In recent study published in Pediatric Allergy and Immunology researchers set out to determine the impact of eczema severity on the development of these disorders and other non-atopic comorbidities in atopic dermatitis. The study used the 2007 National Survey of Children’s Health, a prospective questionnaire-based study of a nationally representative sample of 91,642 children aged 0 to17 years. Prevalence and severity of eczema, asthma, hay fever and food allergy, sleep impairment, healthcare utilization, recurrent ear infections and visual and dental problems were identified.
Severe eczema is associated with multiple comorbid chronic health disorders, impaired overall health and increased healthcare utilization, including seeing a specialist, compared with children with mild or moderate disease (Rao-Scott chi-squared test, P <0.0001), according to the researchers.

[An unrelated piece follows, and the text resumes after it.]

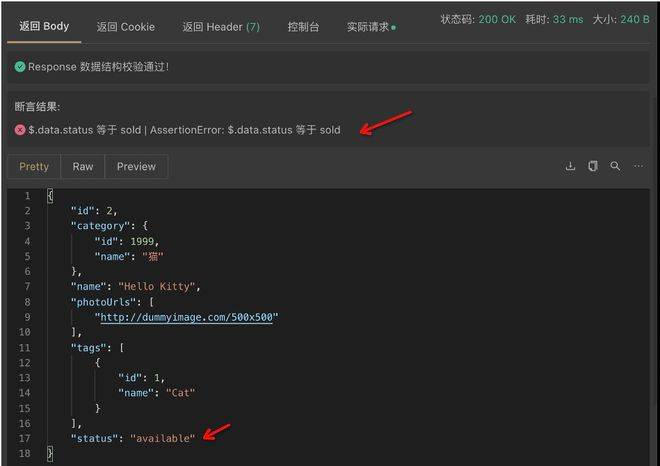Viewport: 660px width, 466px height.
Task: Switch to the 返回 Body tab
Action: (x=44, y=26)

Specifically, the study demonstrated that severe eczema was associated with a higher prevalence of comorbid chronic health disorders, including asthma, hay fever and food allergies (P < 0.0001). In addition, the severity of eczema was directly related to the severity of the comorbidities. These associations remained significant in multivariate logistic regression models that included age, sex and race/ethnicity. Severe eczema was also associated with recent dental problems, including bleeding gums (P<0.0001), and toothache (P =0.0004), but not broken teeth (P=0.04) or tooth decay (P=0.13). Future studies are warranted to verify this novel association, they report.
Silverberg JI, Simpson EL. Association between severe eczema in children and multiple comorbid conditions and increased healthcare utilization. Pediatr Allergy Immunol. 2013;24(5):476-486.